• [Try it]: The lines to reproduce run from the first one below to the line containing "Las noticias del día [link] (442, 263)", both included. Reproduce them exactly and nothing else.

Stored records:
★ ★ ★
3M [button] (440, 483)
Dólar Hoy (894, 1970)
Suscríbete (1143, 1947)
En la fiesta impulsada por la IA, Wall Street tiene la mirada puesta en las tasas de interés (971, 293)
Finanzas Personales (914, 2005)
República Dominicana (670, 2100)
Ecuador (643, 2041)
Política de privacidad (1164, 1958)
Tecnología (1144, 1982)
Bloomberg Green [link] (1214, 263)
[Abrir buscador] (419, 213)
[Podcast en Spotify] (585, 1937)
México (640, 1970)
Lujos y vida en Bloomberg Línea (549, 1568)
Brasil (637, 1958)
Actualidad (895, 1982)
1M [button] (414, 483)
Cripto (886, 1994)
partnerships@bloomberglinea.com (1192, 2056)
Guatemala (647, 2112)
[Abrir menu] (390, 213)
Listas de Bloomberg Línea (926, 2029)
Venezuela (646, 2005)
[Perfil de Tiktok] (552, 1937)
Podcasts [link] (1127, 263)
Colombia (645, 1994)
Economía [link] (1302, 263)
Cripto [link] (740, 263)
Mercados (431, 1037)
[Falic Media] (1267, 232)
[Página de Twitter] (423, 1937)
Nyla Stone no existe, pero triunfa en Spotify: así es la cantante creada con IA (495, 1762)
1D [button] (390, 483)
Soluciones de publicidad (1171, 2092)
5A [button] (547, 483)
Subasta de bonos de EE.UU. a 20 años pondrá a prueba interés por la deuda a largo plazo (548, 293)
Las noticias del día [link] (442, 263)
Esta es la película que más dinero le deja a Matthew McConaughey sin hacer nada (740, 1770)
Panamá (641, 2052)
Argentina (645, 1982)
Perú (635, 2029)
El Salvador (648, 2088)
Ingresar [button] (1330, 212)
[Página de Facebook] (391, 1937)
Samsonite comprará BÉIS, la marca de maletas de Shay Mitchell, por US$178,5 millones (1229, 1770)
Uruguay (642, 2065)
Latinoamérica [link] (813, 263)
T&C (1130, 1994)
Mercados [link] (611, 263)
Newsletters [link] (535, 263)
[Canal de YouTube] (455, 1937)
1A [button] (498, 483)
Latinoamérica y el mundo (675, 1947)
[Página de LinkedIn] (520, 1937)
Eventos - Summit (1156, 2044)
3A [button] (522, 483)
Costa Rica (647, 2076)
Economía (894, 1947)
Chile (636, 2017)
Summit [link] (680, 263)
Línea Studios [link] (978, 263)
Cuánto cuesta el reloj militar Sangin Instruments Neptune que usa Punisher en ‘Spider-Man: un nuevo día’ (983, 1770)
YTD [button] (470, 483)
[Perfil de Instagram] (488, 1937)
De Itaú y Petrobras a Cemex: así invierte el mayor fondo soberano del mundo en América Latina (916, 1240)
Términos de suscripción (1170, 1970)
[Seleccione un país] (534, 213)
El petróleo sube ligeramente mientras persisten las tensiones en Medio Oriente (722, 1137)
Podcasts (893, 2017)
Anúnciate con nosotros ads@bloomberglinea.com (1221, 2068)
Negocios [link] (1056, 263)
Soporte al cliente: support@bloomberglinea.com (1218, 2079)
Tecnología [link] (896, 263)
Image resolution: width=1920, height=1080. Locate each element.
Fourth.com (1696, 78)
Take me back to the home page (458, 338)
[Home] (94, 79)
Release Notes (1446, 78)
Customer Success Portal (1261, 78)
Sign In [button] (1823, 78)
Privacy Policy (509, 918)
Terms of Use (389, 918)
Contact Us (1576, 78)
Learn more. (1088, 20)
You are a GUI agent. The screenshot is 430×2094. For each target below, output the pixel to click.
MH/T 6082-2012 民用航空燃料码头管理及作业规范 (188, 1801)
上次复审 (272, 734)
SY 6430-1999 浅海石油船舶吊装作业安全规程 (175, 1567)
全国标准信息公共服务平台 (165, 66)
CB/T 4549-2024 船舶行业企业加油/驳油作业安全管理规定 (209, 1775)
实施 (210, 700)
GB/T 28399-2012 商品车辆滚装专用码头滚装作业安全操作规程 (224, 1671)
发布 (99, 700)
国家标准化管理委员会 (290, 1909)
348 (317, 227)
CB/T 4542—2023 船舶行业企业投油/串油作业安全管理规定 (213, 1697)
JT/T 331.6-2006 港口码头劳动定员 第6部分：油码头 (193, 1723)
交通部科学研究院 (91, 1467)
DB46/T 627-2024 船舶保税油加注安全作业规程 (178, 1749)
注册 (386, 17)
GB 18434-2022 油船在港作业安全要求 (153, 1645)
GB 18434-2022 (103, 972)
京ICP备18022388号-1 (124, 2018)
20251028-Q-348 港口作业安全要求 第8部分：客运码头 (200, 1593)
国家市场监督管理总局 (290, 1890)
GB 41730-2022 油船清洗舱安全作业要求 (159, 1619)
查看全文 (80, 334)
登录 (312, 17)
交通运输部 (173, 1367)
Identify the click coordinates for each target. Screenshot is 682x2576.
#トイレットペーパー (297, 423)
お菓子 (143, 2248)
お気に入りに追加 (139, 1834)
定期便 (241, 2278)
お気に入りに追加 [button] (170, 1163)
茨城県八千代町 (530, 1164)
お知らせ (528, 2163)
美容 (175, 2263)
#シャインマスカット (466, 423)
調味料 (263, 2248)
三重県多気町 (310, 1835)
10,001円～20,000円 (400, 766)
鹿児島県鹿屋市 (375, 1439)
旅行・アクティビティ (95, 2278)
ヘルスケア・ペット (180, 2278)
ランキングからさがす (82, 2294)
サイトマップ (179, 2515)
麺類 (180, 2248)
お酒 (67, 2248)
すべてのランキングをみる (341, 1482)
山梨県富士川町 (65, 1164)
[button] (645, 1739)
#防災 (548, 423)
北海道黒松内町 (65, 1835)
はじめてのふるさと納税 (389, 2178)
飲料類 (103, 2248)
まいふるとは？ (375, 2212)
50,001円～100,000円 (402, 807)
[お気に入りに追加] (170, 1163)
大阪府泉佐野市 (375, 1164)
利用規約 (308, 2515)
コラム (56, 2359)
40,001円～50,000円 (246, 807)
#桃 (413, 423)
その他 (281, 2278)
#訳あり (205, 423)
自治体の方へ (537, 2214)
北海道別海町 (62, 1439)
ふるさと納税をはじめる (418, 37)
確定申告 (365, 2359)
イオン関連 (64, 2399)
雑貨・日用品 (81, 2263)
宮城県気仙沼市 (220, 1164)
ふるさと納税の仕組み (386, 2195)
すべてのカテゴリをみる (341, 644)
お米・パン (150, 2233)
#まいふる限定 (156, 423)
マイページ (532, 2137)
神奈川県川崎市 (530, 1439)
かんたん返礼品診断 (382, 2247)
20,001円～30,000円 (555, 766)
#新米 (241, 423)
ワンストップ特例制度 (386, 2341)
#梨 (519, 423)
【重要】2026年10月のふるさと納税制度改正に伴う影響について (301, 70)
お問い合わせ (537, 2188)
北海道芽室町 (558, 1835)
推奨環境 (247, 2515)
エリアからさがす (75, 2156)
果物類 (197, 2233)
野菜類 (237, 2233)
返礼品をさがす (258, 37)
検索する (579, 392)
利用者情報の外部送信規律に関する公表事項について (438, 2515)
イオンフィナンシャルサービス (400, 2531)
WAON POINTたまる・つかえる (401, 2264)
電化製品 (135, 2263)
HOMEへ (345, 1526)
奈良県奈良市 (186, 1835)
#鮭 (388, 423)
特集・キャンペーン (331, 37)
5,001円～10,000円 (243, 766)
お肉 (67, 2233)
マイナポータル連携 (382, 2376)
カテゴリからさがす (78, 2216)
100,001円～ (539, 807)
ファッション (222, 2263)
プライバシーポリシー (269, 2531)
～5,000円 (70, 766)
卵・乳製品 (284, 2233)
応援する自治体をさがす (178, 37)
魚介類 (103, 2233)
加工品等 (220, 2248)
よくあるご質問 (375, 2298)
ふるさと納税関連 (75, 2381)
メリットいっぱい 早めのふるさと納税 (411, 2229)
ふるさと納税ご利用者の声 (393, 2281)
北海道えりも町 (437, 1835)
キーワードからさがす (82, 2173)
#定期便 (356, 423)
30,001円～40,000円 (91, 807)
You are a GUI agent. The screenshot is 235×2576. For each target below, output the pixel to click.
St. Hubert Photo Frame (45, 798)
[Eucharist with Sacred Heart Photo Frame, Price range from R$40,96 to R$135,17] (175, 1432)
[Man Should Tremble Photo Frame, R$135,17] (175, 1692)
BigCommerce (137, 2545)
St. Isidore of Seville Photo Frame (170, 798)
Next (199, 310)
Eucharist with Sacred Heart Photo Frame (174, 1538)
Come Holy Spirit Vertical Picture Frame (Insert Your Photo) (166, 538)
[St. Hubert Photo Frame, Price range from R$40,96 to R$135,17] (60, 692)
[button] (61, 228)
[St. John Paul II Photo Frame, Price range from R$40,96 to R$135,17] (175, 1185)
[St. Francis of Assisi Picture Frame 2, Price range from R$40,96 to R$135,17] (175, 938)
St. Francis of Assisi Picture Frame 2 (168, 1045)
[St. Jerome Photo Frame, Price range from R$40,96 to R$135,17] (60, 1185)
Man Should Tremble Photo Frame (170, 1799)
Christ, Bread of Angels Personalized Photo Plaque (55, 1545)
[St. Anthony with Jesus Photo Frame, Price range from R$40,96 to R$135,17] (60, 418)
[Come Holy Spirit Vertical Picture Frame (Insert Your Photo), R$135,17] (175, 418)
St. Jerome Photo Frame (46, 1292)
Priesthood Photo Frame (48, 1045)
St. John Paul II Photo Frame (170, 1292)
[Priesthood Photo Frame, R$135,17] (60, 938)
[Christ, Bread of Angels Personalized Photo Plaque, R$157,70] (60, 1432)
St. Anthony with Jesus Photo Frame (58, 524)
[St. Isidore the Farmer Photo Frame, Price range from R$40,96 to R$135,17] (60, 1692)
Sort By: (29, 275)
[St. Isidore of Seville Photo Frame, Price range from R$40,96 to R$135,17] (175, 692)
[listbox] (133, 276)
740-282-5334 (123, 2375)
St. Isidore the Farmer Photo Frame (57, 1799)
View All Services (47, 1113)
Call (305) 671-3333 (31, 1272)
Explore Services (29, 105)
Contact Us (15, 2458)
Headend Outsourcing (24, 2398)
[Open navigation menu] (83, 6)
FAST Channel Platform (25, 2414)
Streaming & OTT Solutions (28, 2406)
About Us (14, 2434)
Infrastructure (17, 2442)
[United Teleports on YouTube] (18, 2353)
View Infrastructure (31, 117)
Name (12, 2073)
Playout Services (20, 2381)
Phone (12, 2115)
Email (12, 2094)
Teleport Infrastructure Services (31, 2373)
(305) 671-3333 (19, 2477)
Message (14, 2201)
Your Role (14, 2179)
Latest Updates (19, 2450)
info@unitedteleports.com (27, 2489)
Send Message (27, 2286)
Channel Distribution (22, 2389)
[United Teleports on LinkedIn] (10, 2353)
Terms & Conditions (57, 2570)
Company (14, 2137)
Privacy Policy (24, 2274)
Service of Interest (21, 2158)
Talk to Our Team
★ ★ ★
• [Response]:
3M [button] (440, 483)
Dólar Hoy (894, 1970)
Suscríbete (1143, 1947)
En la fiesta impulsada por la IA, Wall Street tiene la mirada puesta en las tasas de interés (971, 293)
Finanzas Personales (914, 2005)
República Dominicana (670, 2100)
Ecuador (643, 2041)
Política de privacidad (1164, 1958)
Tecnología (1144, 1982)
Bloomberg Green [link] (1214, 263)
[Abrir buscador] (419, 213)
[Podcast en Spotify] (585, 1937)
México (640, 1970)
Lujos y vida en Bloomberg Línea (549, 1568)
Brasil (637, 1958)
Actualidad (895, 1982)
1M [button] (414, 483)
Cripto (886, 1994)
partnerships@bloomberglinea.com (1192, 2056)
Guatemala (647, 2112)
[Abrir menu] (390, 213)
Listas de Bloomberg Línea (926, 2029)
Venezuela (646, 2005)
[Perfil de Tiktok] (552, 1937)
Podcasts [link] (1127, 263)
Colombia (645, 1994)
Economía [link] (1302, 263)
Cripto [link] (740, 263)
Mercados (431, 1037)
[Falic Media] (1267, 232)
[Página de Twitter] (423, 1937)
Nyla Stone no existe, pero triunfa en Spotify: así es la cantante creada con IA (495, 1762)
1D [button] (390, 483)
Soluciones de publicidad (1171, 2092)
5A [button] (547, 483)
Subasta de bonos de EE.UU. a 20 años pondrá a prueba interés por la deuda a largo plazo (548, 293)
Las noticias del día [link] (442, 263)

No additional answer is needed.